PROVIDED PASSAGE:
-------------------------

Disney vs Netflix vs Comcast Since 2015: The Streaming Wars, Priced
DIS · NFLX · CMCSA · Since 2015 · $1,000 split across each
In 2015, Netflix was the disruptor and the legacy media giants were supposed to crush it once they launched their own services. A decade later the scoreboard is not what the 2015 consensus expected. Charting the pure-play streamer against two legacy media conglomerates shows who actually captured the value of the transition.
This comparison is a caution against the tidy narrative. The obvious story was that Disney's content library and Comcast's distribution would win. The chart tells a different one, and the gap between the winner and the laggards is stark.
What the chart shows
Netflix won the decade it was supposed to lose
The pure-play streamer is the clear leader from a 2015 start, despite a brutal 2022 when the subscriber-growth story briefly broke. Netflix solved streaming economics before the legacy players did, and the stock reflects it.
Disney is the disappointment
Disney had the library, the brands, and a fast Disney+ launch, and still finished near the bottom of this group. Streaming losses, theme-park closures in 2020, and a stock that round-tripped its pandemic gains left it as the laggard over the window.
Comcast is the quiet middle
Comcast is the least glamorous of the three and finished in the middle. Its broadband business provided a floor that pure content companies lacked, but cord-cutting and Peacock losses capped the upside. Steady, not spectacular.
The 2022 Netflix drawdown was the head-fake
Netflix lost roughly three quarters of its value in the first half of 2022 when subscriber growth stalled. The market wrote the obituary. Password-sharing crackdowns and an ad tier reignited growth, and the stock recovered to new highs. Entry timing in 2022 changed the Netflix story enormously.

-------------------------

BRIEF A: Print the passage of the streaming-wars article from "This comparison is" to "stock reflects it.".
BRIEF B: According to the streaming-wars article, how much of its value did Netflix lose in the first half of 2022?
BRIEF C: Write the next part of the streaming-wars article, picking up after its final sentence.

[Records from a data collection]
-------------------------

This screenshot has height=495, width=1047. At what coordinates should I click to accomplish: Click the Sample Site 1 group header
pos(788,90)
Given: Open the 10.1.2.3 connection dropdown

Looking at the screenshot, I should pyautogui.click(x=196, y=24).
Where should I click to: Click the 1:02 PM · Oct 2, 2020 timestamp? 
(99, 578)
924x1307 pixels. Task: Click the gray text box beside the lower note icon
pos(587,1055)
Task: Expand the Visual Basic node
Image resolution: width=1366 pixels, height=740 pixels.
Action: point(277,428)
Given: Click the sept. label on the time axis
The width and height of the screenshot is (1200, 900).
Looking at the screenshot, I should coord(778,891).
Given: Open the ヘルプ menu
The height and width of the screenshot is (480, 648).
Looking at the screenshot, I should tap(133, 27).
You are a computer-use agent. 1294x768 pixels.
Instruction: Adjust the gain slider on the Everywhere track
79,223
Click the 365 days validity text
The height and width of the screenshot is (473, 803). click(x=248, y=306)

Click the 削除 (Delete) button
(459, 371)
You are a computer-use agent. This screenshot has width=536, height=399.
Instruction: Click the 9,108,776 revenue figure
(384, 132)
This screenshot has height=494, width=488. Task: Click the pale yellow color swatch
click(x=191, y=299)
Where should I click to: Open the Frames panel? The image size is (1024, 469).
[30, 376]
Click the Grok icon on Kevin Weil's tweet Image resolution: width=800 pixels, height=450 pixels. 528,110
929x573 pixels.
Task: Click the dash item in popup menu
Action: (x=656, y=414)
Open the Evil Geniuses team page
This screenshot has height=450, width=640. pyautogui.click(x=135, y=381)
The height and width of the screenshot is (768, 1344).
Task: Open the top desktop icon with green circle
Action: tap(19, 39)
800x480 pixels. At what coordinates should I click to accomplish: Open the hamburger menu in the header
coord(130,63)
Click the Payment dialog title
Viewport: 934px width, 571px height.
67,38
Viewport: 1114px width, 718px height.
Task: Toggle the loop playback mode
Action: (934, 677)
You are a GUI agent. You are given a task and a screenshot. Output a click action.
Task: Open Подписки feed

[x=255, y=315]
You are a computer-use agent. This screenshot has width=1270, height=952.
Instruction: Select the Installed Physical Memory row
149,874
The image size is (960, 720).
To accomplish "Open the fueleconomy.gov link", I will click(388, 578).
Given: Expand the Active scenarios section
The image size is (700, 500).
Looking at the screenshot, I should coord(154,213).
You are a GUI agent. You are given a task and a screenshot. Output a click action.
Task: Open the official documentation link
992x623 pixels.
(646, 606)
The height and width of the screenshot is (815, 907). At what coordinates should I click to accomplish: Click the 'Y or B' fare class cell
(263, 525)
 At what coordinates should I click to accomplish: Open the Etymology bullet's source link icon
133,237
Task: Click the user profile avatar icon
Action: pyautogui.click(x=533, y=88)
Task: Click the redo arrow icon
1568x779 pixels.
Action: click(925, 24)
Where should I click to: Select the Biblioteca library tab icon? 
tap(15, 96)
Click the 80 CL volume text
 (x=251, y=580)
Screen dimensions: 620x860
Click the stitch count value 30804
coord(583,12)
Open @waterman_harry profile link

-------------------------

TASK OUTPUT A:
This comparison is a caution against the tidy narrative. The obvious story was that Disney's content library and Comcast's distribution would win. The chart tells a different one, and the gap between the winner and the laggards is stark.
What the chart shows
Netflix won the decade it was supposed to lose
The pure-play streamer is the clear leader from a 2015 start, despite a brutal 2022 when the subscriber-growth story briefly broke. Netflix solved streaming economics before the legacy players did, and the stock reflects it.

TASK OUTPUT B: Roughly three quarters of its value.

TASK OUTPUT C:
Frequently asked questions
Which streaming stock was the best investment since 2015?
Netflix, by a wide margin, on a price basis from a 2015 start. Comcast finished in the middle and Disney was the laggard. The interactive tool shows current figures for each.
Why Comcast and not Warner Bros Discovery?
Warner Bros Discovery in its current form only dates to the 2022 merger, so it has no clean 2015 comparable. Comcast (owner of NBCUniversal and Peacock) is the legacy-media conglomerate with a continuous 2015-to-present record on this site.
Did the legacy players lose the streaming wars?
On stock returns since 2015, yes, relative to Netflix. They successfully launched services and gained subscribers, but the cost of doing so, plus the decline of their legacy TV businesses, held the stocks back. The disruptor kept the lead.
What about dividends?
Comcast and Disney pay dividends (Disney suspended and later restored its); Netflix pays none. Including dividends would help Comcast and Disney modestly but does not close the gap to Netflix. These figures are price-only.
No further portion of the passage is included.